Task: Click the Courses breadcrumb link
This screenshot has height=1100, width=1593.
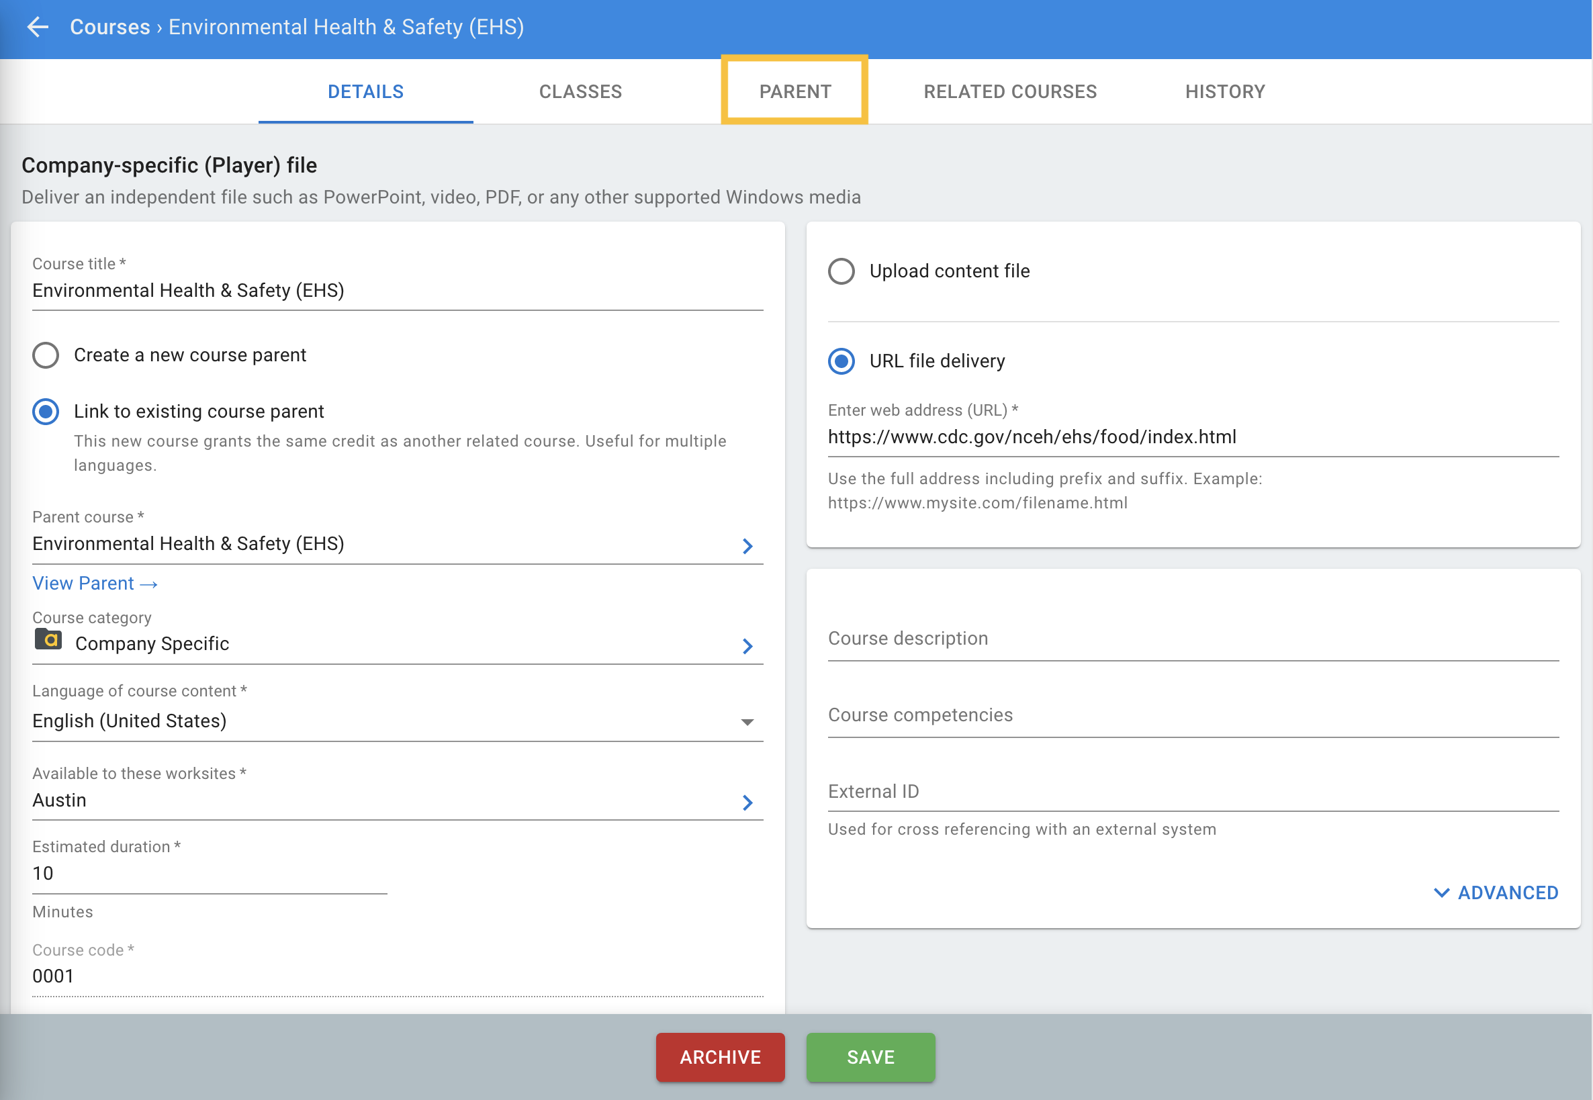Action: point(110,27)
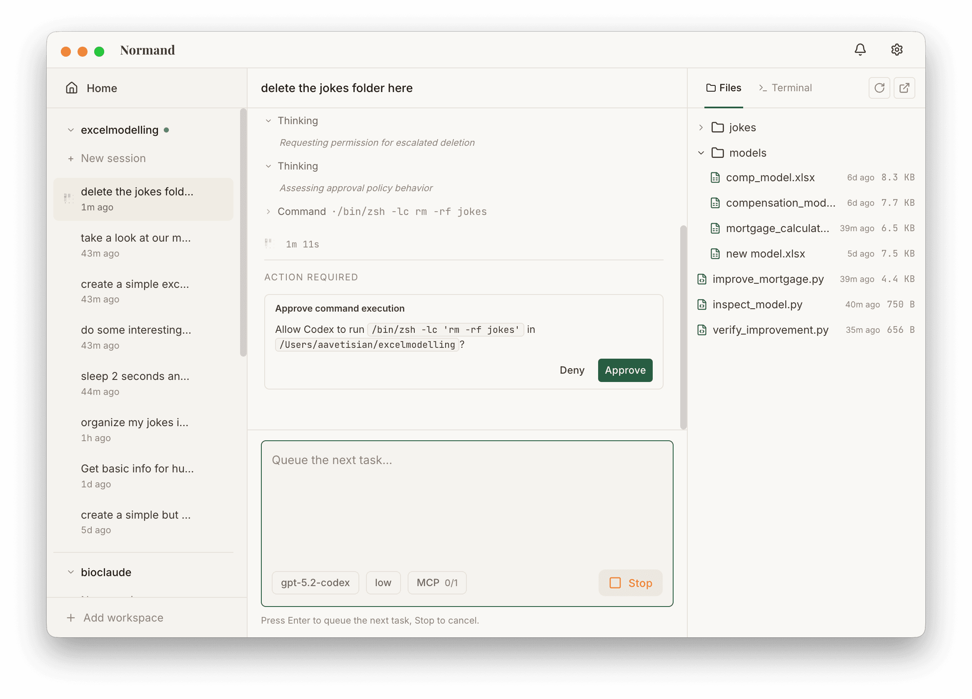Open settings via gear icon
This screenshot has height=699, width=972.
point(897,50)
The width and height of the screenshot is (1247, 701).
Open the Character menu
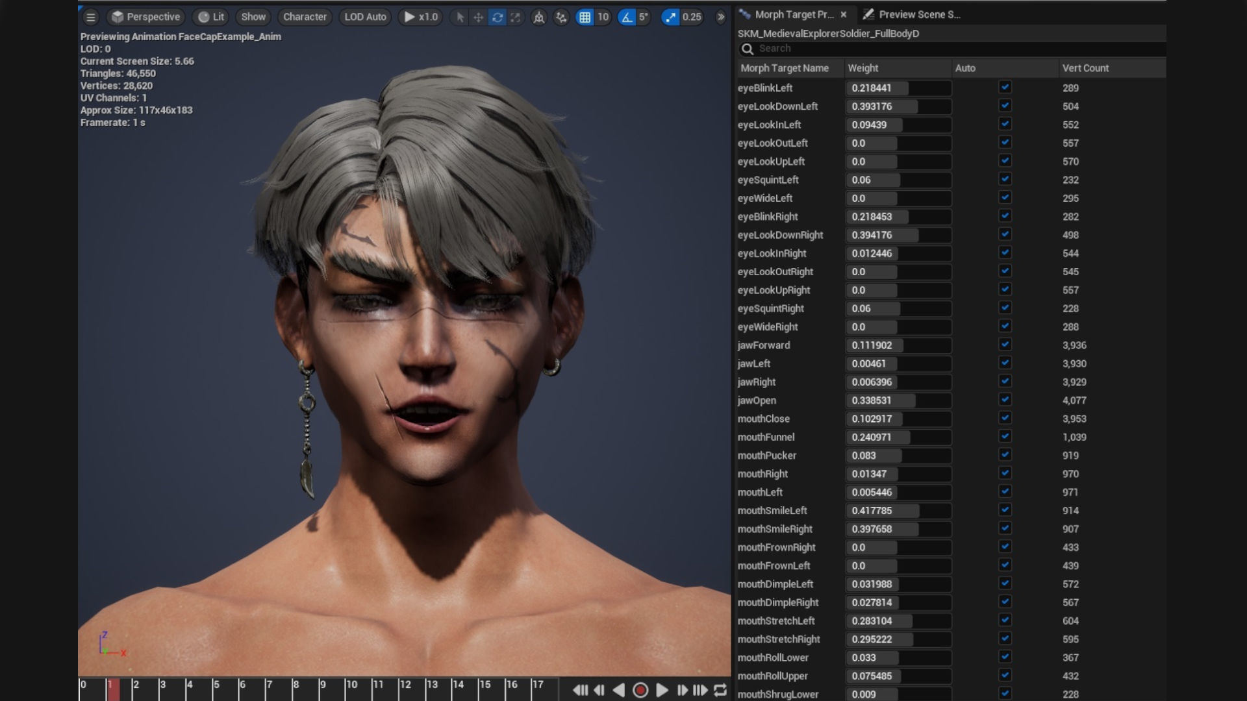pos(305,17)
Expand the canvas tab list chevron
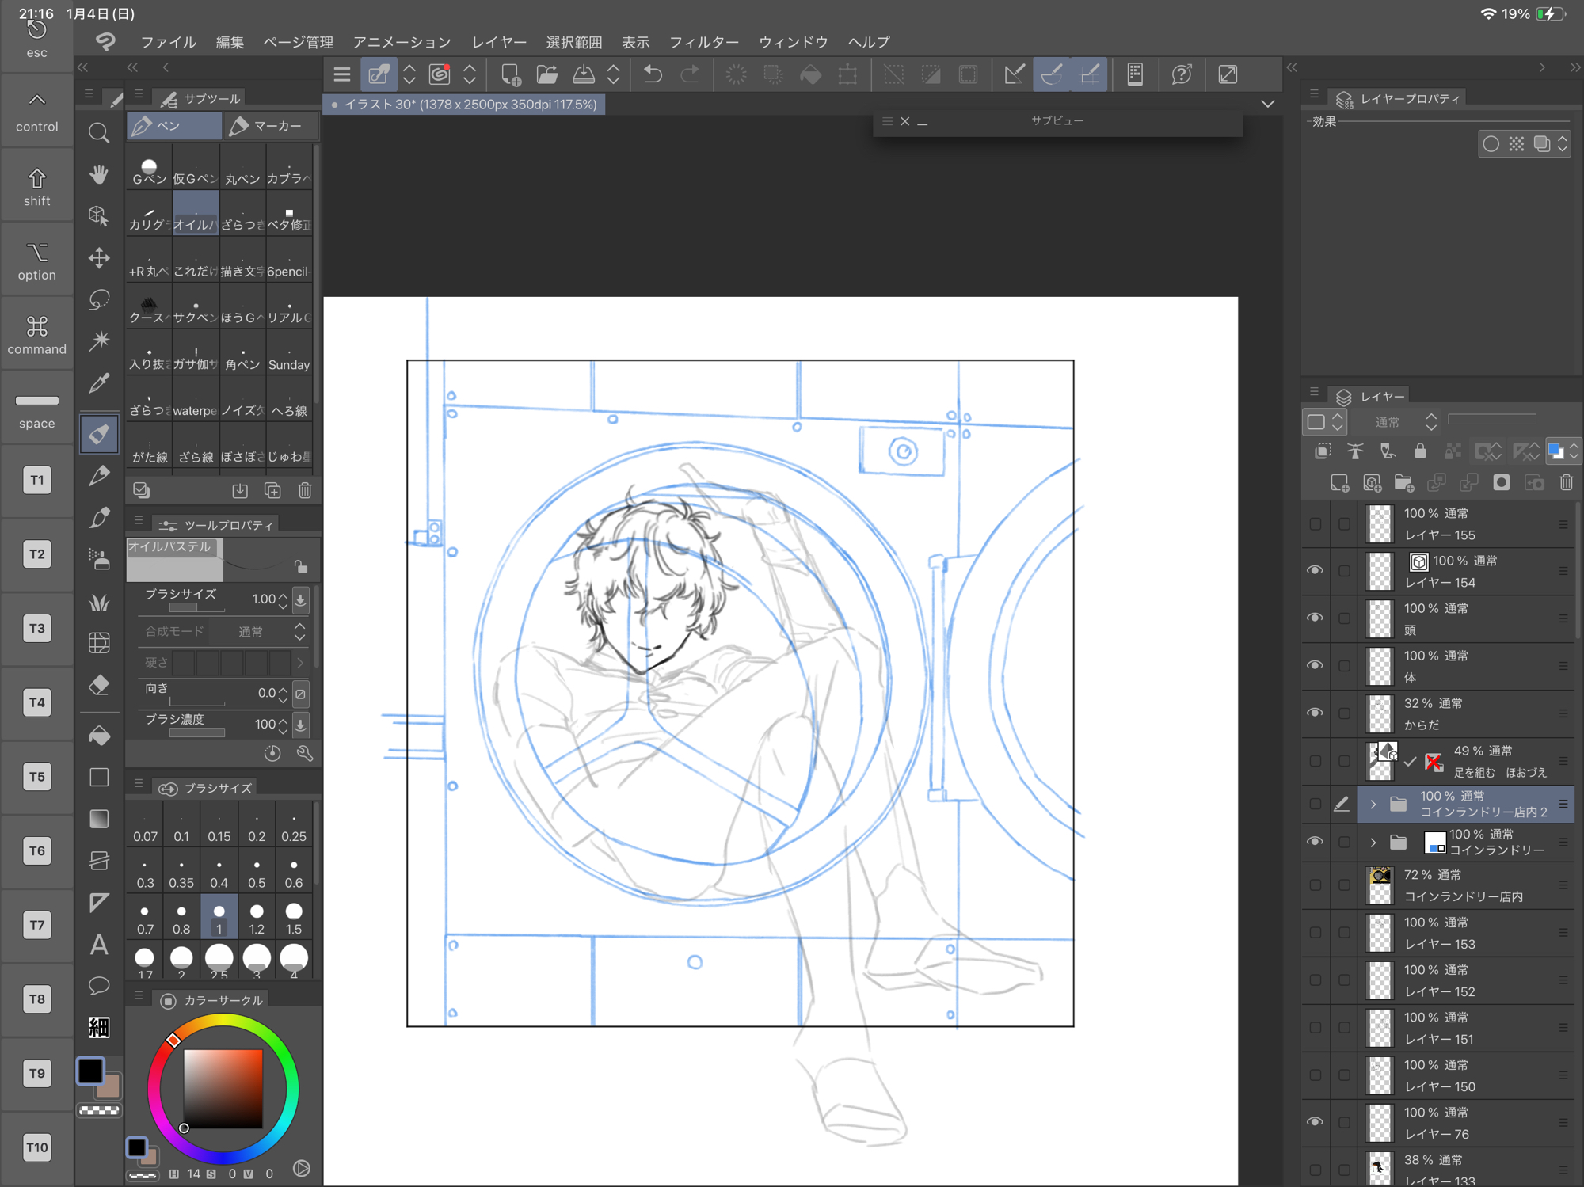Viewport: 1584px width, 1187px height. tap(1268, 104)
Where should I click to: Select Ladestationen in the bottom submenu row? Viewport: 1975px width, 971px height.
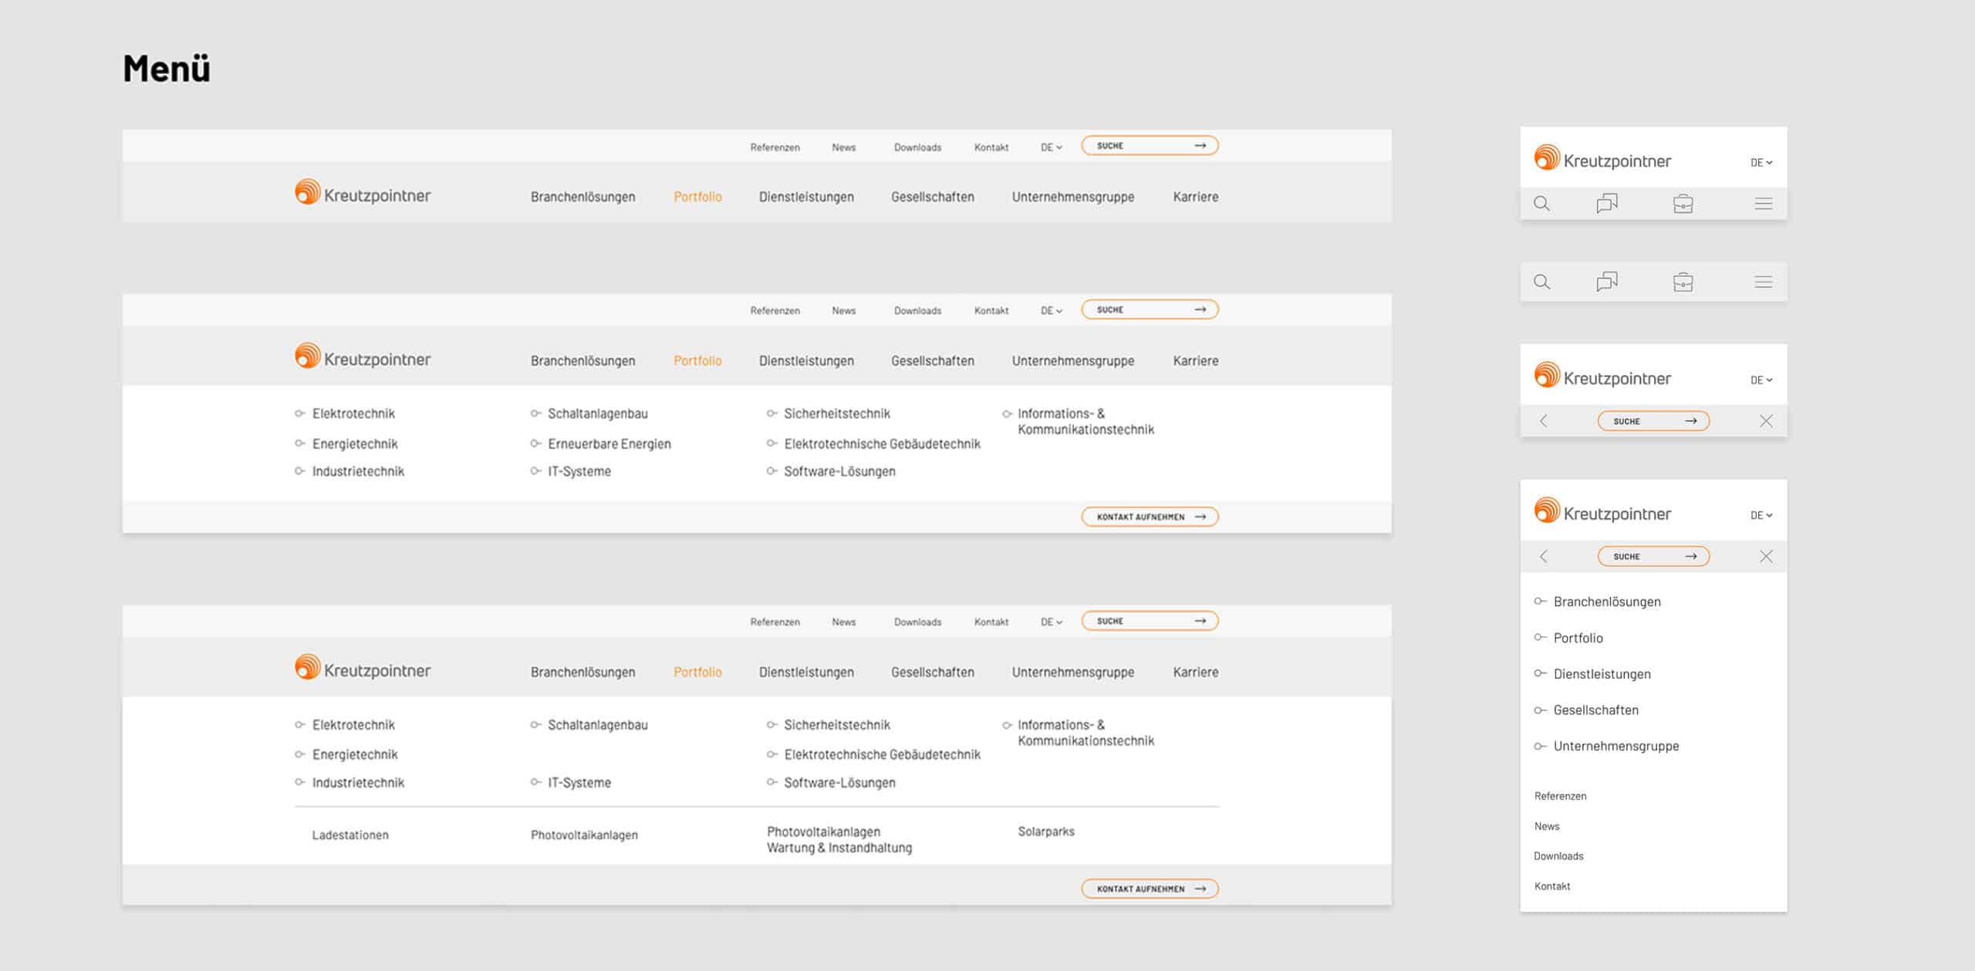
◇ ◇ ◇ ◇ ◇ ◇ ◇
TASK GOAL -
Across the whole listing, reproduce each line verbatim and exclude every picture.

SOLUTION FOR THIS PROBLEM -
Task: Click the Courses breadcrumb link
This screenshot has height=1100, width=1593.
Action: point(110,27)
Open settings via gear icon
This screenshot has height=699, width=972.
point(897,50)
The width and height of the screenshot is (1247, 701).
Open the Character menu
pos(305,17)
Expand the canvas tab list chevron
Viewport: 1584px width, 1187px height. tap(1268, 104)
Where should I click to: Select Ladestationen in the bottom submenu row? Viewport: 1975px width, 971px height.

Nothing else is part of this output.